# PASSAGE
+-------+

To keep this short, it was an Internet Explorer ADD-ON that was causing this to happen. Simply disable all of your ADD-ONS in IE and test POGO to see if the site will work. Do not disable the SUN JAVA CONSOLE add-on or it definitely will not work.

Though I have fixed this on a few systems, no one ADD-ON has been identified as the problem child. So far, I found systems with the following ADD-ONS causing POGO not to work:

SSVHelper Class
Windows Messenger
Windows Live Sign-on Helper

The Windows Live Sign-on Helper has the most hits on it as being the one that causes the problems, but since every system has different ADD-ONS, it&#8217;s hard to say if not a combination of them are causing others to fail.

Thanks and have fun!

Shane


----------



## suep55 (Jun 21, 2008)

Shane,
Thanks for your response. I have a new problem now with POGO. When I try to load a game, it shuts down the IE completely. I disabled all my add-ons except JAVA, but the IE still shuts down completely w/ POGO. Thanks, Sue


----------



## pinntech (Aug 26, 2004)

Do you have the latest version of JAVA installed? Do you have multiple versions of JAVA installed? If you have more than one version listedi n ADD/REMOVE PROGRAMS, remove all of them, reboot your system, then go to:

C:\Program Files\Java\

Delete any leftovers in the above directory.

Then go to

http://www.java.com

Install the newest one

Also, have you made any changes the size of the CACHE in JAVA?
Have you cleared the cache in JAVA?

Thanks!

Shane


----------



## suep55 (Jun 21, 2008)

Shane,
Thanks for your response. 

Now, I'm not able to uninstall JAVA. I get a message: INTERNAL ERROR 2753 RegUtils. 

Where do I go from here. Thank you.


----------



## pinntech (Aug 26, 2004)

Good morning!

Go here

http://support.microsoft.com/kb/290301

Download the Windows Installer Cleanup Utility and save it to your computer somewhere like MY DOCUMENTS.

Go to MY DOCUMENTS 
Double (LEFT) click MSICUU2.EXE (the .EXE probably won't show up on your PC)
Click on RUN
Click on NEXT
Click on "I accept the license agreement" (Radio Button)
Click on NEXT
Click on NEXT
The installation will start
Click on FINISH when prompted

Now….

+-------+

# DATASET CONTENT
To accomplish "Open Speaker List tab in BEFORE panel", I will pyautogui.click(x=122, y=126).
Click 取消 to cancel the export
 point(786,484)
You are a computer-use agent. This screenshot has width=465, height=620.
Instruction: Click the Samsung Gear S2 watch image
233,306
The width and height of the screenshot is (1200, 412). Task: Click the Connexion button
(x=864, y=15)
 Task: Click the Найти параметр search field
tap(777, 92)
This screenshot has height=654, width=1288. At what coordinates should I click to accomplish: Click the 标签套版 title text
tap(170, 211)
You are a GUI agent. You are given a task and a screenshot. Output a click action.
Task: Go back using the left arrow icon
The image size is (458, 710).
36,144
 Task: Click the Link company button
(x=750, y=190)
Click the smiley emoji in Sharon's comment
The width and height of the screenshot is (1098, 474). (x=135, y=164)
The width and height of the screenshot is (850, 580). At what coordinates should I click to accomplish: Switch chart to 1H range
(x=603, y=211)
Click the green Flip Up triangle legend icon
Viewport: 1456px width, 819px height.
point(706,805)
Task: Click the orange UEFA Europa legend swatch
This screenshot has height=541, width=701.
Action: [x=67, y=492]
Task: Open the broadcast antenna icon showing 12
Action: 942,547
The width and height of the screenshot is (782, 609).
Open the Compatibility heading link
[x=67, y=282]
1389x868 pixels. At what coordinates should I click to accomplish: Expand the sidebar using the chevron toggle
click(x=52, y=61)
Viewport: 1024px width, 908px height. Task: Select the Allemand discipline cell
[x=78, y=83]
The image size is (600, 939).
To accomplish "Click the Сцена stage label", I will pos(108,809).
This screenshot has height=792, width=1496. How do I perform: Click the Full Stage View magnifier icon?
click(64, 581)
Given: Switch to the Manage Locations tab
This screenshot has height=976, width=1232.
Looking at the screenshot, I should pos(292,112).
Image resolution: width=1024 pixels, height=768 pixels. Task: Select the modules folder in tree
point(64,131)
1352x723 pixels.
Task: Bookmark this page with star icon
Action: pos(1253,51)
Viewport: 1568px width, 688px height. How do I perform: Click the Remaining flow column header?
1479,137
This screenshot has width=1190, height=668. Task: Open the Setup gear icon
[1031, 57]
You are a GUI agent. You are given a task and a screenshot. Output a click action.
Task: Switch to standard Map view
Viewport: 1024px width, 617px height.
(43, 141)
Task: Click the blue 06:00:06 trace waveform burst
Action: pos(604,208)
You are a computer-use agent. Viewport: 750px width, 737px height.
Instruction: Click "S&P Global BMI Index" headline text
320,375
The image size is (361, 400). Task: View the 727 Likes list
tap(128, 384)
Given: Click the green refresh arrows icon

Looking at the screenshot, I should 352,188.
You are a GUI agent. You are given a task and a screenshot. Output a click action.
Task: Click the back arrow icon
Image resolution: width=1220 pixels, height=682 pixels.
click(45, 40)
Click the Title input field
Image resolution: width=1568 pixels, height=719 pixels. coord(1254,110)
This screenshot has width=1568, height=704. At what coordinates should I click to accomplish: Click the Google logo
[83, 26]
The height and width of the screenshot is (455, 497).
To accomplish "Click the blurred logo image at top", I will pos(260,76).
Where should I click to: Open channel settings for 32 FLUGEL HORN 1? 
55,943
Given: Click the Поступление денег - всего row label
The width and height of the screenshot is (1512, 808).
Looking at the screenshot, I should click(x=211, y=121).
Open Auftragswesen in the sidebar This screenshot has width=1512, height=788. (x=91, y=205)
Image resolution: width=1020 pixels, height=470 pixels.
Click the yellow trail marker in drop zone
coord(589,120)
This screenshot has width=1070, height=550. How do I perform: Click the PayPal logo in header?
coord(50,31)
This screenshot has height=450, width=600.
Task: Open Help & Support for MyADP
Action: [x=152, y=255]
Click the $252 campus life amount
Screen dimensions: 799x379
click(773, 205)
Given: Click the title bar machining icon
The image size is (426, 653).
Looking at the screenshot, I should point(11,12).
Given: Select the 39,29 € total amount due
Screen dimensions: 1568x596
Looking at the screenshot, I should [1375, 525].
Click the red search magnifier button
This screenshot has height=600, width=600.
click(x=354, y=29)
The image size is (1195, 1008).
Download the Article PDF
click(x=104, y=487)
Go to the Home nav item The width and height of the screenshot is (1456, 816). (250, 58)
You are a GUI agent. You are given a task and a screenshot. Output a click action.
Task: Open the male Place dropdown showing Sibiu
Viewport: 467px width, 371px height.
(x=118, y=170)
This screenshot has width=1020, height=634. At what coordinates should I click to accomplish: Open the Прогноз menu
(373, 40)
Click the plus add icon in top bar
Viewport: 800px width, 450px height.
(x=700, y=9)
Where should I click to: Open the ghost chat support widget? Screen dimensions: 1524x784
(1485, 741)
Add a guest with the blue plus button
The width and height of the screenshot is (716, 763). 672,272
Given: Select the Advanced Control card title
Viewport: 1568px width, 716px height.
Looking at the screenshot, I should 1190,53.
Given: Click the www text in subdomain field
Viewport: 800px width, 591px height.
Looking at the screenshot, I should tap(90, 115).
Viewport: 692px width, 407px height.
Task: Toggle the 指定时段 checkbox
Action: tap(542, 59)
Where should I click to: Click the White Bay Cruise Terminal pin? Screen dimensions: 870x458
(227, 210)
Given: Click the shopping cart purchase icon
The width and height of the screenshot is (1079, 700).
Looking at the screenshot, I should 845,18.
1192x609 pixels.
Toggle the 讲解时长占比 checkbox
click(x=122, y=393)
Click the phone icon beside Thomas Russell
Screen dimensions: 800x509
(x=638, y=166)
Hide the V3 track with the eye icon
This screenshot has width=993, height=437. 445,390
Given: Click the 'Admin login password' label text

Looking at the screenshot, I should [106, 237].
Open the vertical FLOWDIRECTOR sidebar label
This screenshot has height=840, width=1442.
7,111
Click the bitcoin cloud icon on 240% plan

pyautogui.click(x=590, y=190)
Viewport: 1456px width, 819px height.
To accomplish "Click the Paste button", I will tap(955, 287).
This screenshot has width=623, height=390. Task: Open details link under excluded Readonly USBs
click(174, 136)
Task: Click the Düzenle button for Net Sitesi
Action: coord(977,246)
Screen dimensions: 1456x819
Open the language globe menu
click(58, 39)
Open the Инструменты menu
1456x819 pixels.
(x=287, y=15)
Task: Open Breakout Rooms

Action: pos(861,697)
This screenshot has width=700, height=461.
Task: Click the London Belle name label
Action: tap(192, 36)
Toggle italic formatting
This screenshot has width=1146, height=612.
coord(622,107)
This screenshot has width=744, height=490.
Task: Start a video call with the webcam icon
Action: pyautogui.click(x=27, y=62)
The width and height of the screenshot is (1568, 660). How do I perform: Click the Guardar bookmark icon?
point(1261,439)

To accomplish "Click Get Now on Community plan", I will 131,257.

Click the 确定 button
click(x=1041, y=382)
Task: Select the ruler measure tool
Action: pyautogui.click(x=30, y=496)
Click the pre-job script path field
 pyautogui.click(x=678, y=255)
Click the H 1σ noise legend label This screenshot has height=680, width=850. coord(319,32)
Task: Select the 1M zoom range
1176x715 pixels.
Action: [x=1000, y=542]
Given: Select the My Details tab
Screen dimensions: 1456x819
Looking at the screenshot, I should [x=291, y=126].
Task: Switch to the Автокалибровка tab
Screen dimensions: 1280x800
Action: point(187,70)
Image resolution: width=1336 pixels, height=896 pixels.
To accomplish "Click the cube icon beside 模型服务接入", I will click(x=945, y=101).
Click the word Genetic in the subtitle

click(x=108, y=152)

+-------+

# CHALLENGE 1
Repeat the POGO troubleshooting thread from "Delete any leftovers" to "cleared the cache in JAVA?".
# CHALLENGE 2
Write the next part of the POGO troubleshooting thread, picking up right after its final line.

# TASK ANSWER 1
Delete any leftovers in the above directory.

Then go to

http://www.java.com

Install the newest one

Also, have you made any changes the size of the CACHE in JAVA?
Have you cleared the cache in JAVA?

# TASK ANSWER 2
Click on START
ALL PROGRAMS
Windows Installer Cleanup Utility (should be the last one on your program list since we just installed it!)
Please be careful because if you select the wrong installation, you will remove programs or installations you may have wanted.

Select the JAVA Installation(s) that need to be removed.
HINT: If you have more than one listed, left click on the 1st one in the list, then hold the CTRL key and left click one time on the next one you want removed. Do this until you have them all "highlighted"
Click on REMOVE

If all goes well, reboot your system and try to install the new JAVA versions from http://www.java.com

Let me know if that works for you!!!

Have a wonderful day!

Shane


----------



## suep55 (Jun 21, 2008)

Shane- Again thank you for your information.

I followed your suggestions. I checked under my PROGRAMS and JAVA was not listed.

Now another problem came about. When I went to JAVA.COM and selected DOWNLOAD, my IE was immediately shut down. I attempted to download JAVA a couple of times, and IE went down each time. I was able to make other selections on the JAVA website, but it would not download without shutting down IE.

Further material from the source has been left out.